- Born: Donna Williams 10 December 1978 (age 47)
- Education: University of Nottingham
- Occupation: Game designer
- Known for: Neopets Meteor Games
- Spouse: Adam Powell

= Donna Powell =

British game designer and businesswoman (born 1978)

Donna Williams Powell (born 10 December 1978) is a British game designer and businesswoman. She is the co-founder of Neopets and Meteor Games.

==Biography==
Williams-Powell grew up in Surrey where she met business partner and then-boyfriend Adam Powell while they were high school students. Williams-Powell attended the University of Nottingham and from September 1997 to July 1999 she ran marketing and web design for Powell's company Shout! Advertising, which operated the third largest click-through program on the Internet by mid-1999. From July 1999 to early 2000, she worked at Speedyclick.com, handling website development and Internet advertising services.

===Neopets===
In September 1999, Williams-Powell created Neopets with Powell. She led site management and operations, which included content planning and game design but later expanded to include managing product promotions and licensing. She expanded Neopets into previously-untapped offline markets, including console games, soft toys, fast-food promotions and collectible card games. In 2003, she helped establish the partnership with Beckett Media to publish the bi-monthly Neopets: The Official Magazine.
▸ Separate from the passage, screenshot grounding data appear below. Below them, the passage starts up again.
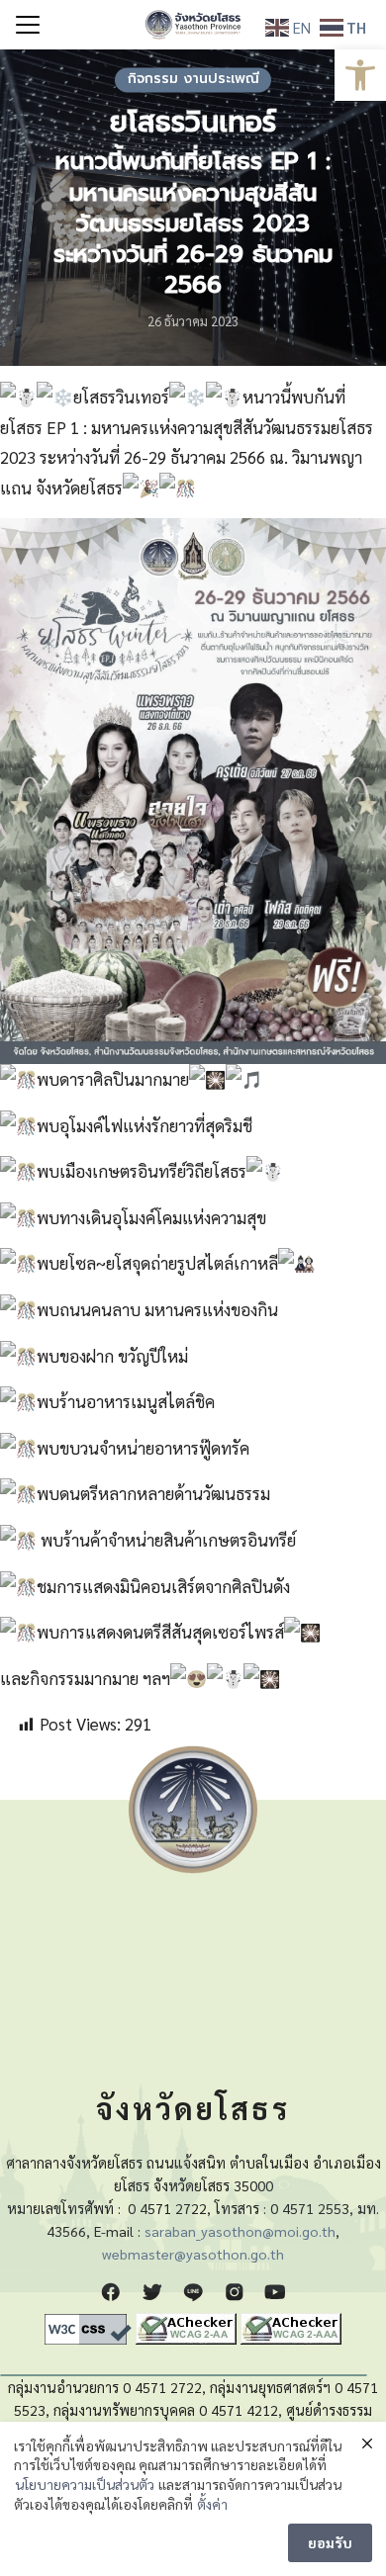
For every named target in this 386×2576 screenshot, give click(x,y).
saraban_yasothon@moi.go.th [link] (240, 2231)
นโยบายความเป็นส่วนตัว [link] (84, 2484)
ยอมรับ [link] (330, 2542)
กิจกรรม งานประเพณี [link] (193, 79)
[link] (360, 75)
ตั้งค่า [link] (212, 2504)
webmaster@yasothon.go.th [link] (193, 2254)
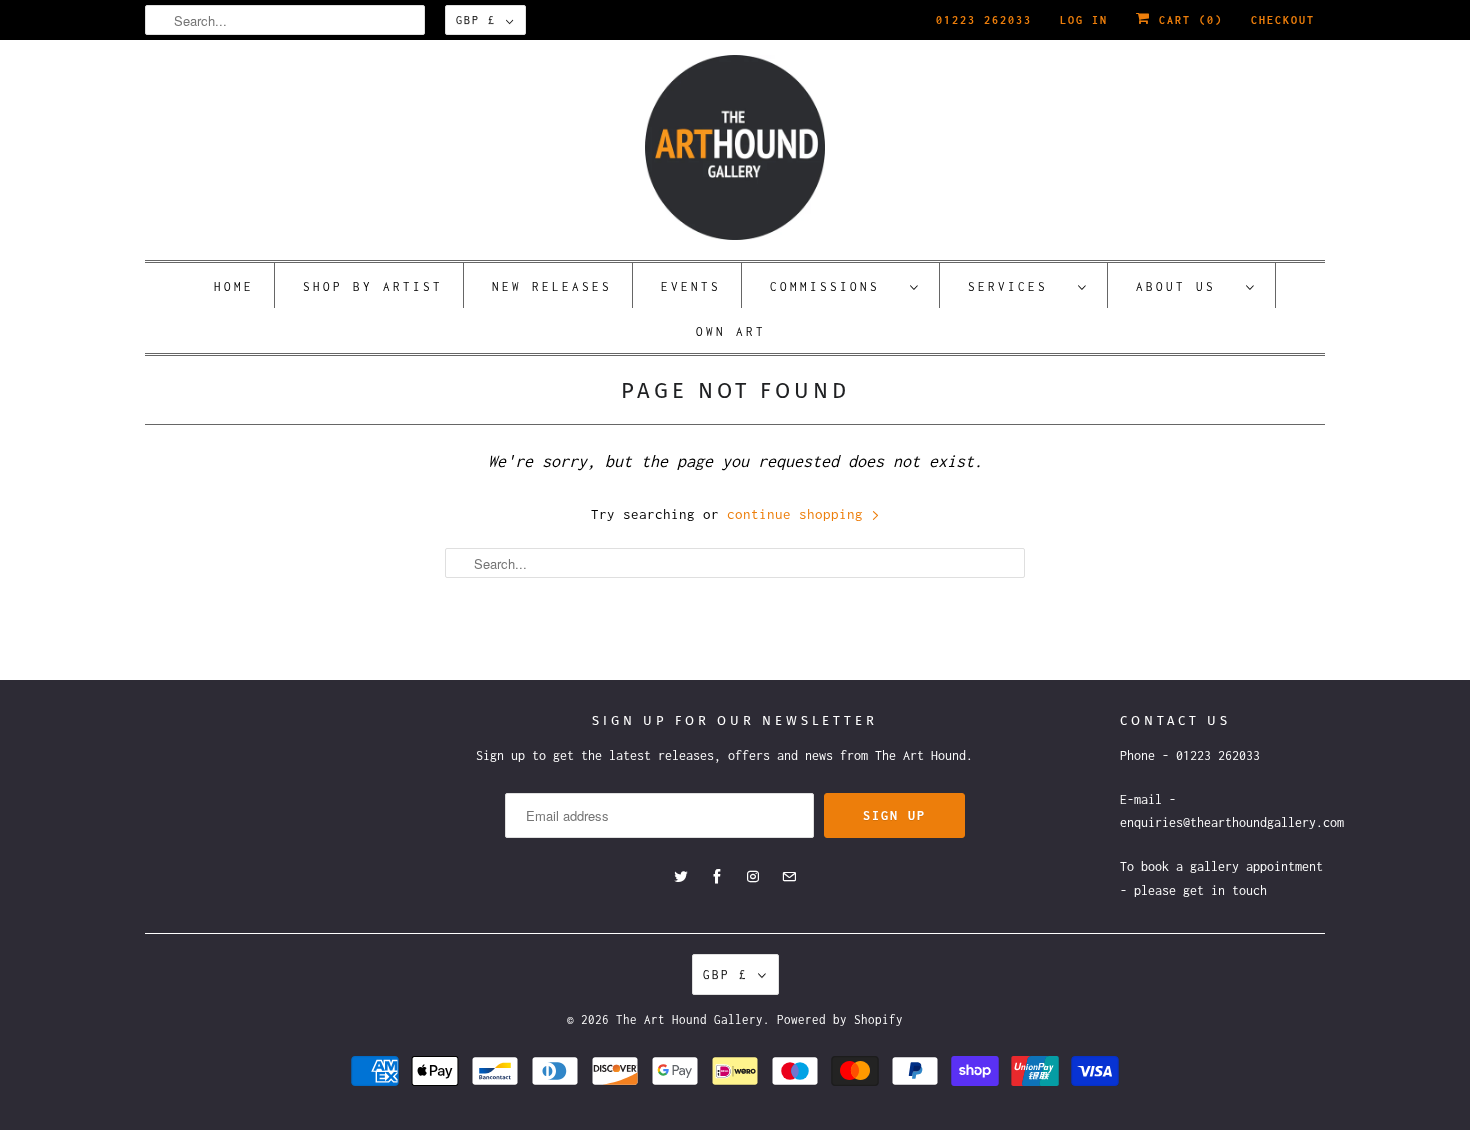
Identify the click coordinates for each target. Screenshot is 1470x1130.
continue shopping (799, 514)
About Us (1186, 286)
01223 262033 (984, 20)
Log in (1084, 20)
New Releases (552, 286)
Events (691, 286)
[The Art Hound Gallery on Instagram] (753, 877)
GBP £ (476, 20)
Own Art (731, 331)
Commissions (835, 286)
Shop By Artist (373, 286)
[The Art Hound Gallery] (735, 147)
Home (234, 286)
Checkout (1283, 20)
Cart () (1187, 20)
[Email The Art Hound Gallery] (789, 877)
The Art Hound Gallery (689, 1019)
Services (1018, 286)
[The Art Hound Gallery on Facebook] (717, 877)
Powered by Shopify (840, 1019)
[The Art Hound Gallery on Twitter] (681, 877)
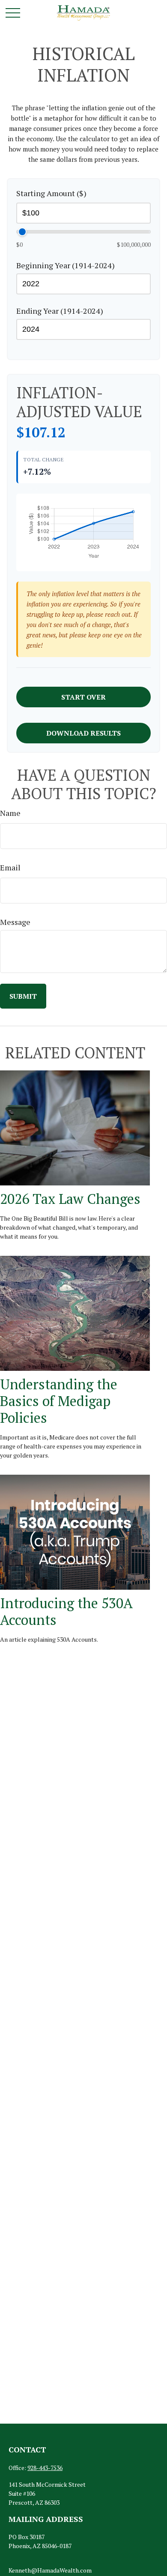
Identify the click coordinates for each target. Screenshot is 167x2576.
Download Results (83, 733)
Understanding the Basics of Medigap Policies (58, 1401)
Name (10, 813)
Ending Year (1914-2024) (59, 311)
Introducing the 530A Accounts (66, 1611)
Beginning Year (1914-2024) (65, 265)
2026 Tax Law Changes (70, 1198)
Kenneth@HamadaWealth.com (50, 2570)
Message (15, 922)
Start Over (83, 697)
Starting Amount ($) (51, 193)
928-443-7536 (45, 2468)
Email (10, 867)
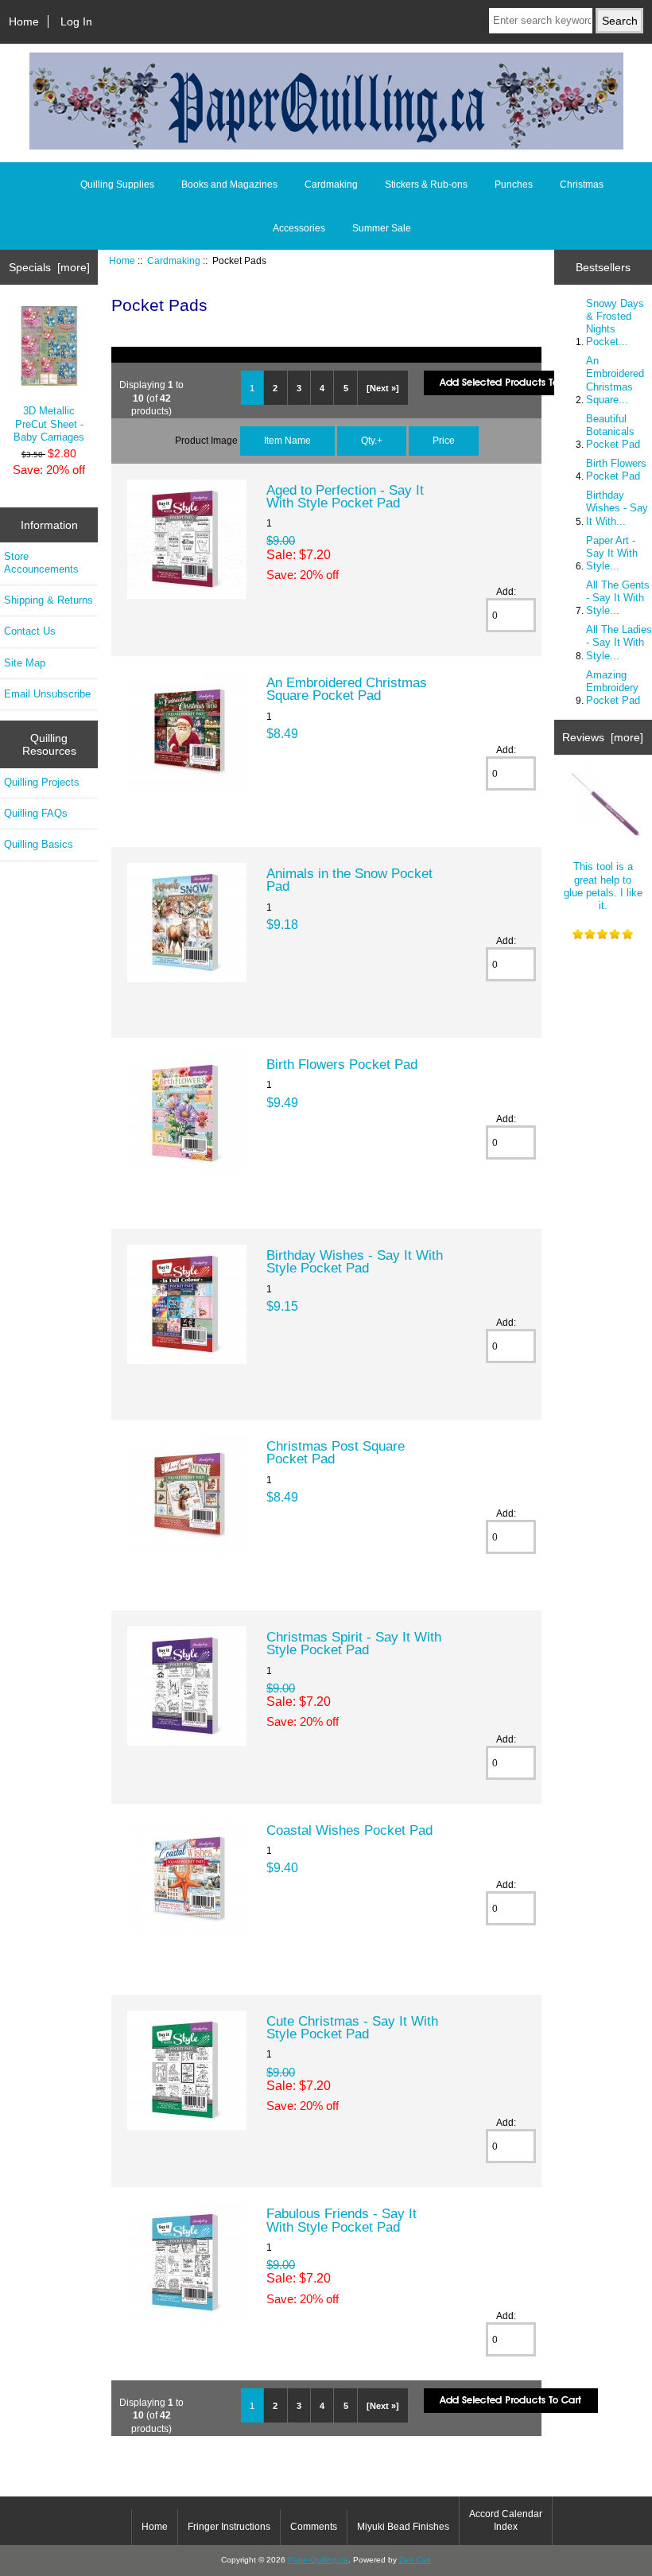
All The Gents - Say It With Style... (618, 597)
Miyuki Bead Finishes (403, 2526)
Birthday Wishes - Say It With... (617, 507)
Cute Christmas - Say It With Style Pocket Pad (352, 2027)
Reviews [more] (602, 737)
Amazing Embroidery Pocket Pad (613, 687)
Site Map (24, 663)
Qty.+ (371, 440)
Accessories (299, 228)
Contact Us (30, 631)
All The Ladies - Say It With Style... (619, 642)
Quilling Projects (42, 782)
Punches (514, 184)
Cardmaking (173, 260)
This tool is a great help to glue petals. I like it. (603, 886)
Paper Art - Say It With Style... (612, 553)
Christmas (581, 184)
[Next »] (383, 388)
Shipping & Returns (48, 600)
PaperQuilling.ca (318, 2559)
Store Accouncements (41, 562)
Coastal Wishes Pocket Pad (349, 1830)
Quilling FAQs (36, 813)
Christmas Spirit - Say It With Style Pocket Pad (353, 1643)
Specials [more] (49, 267)
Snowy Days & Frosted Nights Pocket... (615, 322)
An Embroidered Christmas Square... (615, 380)
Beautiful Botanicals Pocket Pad (613, 431)
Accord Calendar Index (505, 2520)
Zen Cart (415, 2559)
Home (24, 21)
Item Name (287, 440)
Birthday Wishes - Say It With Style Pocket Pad (354, 1261)
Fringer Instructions (229, 2526)
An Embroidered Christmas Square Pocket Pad (346, 688)
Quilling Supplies (117, 184)
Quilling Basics (38, 844)
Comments (313, 2526)
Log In (76, 21)
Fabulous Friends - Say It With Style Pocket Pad (341, 2219)
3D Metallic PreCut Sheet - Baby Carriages (49, 423)
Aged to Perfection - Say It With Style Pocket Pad (345, 496)
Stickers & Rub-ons (426, 184)
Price (444, 440)
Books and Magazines (229, 184)
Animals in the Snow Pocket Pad (349, 879)
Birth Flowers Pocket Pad (341, 1064)
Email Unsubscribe (47, 694)
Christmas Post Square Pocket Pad (335, 1452)
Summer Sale (381, 228)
Under Williams-Powell's management and product expansion, Neopets went from its initial launch to over 140 million accounts and 5 billion pageviews per month, and in 2005 was sold to Viacom for US$160 million.

===Meteor Games===
In 2008, she and Powell launched Meteor Games, an independent game studio in West Hollywood, California. Meteor Games' first project was Twin Skies, with the first public demo of the game being shown at the Penny Arcade Expo (PAX) in Seattle. The game was originally planned to be in 3D, but was later changed to become a 2D Flash game. In December 2011, Meteor Games laid off 90% of its staff, shut down the Viacom-backed game Treasure Keepers, and subsequently wound down all operations.

==Personal life==
Williams-Powell married Adam Powell in 2008.